Render the lines below as a JSON list of strings with one string per line, skipping blank lines. Leave the pictures out of the output.
[DATASET EXCERPTS]
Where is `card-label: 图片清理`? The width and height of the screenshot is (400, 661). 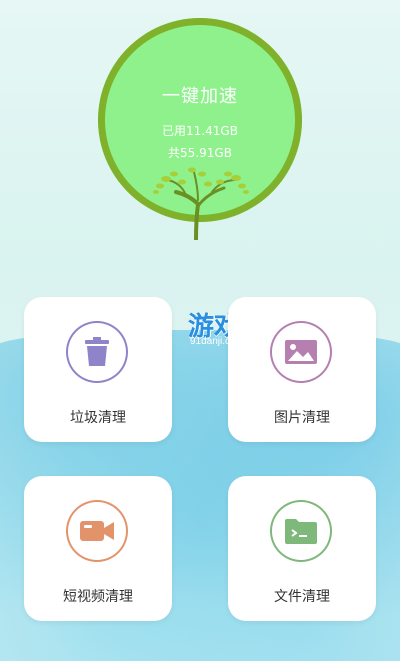
card-label: 图片清理 is located at coordinates (302, 418).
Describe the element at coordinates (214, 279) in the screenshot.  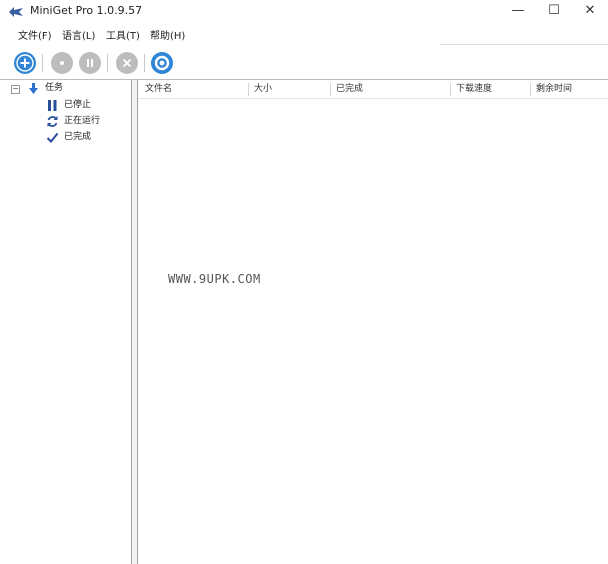
I see `watermark-text: WWW.9UPK.COM` at that location.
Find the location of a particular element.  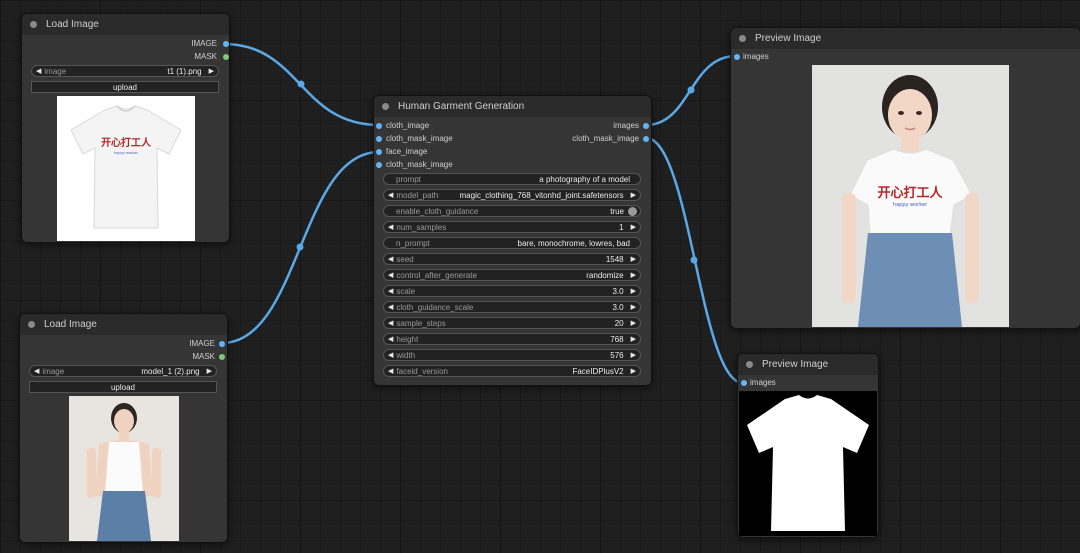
[/DATASET EXCERPTS]
» **YOUR SOLUTION**:
[
  "Where is `card-label: 图片清理`? The width and height of the screenshot is (400, 661). ",
  "card-label: 图片清理 is located at coordinates (302, 418).",
  "Describe the element at coordinates (214, 279) in the screenshot.  ",
  "I see `watermark-text: WWW.9UPK.COM` at that location.",
  "Find the location of a particular element.  "
]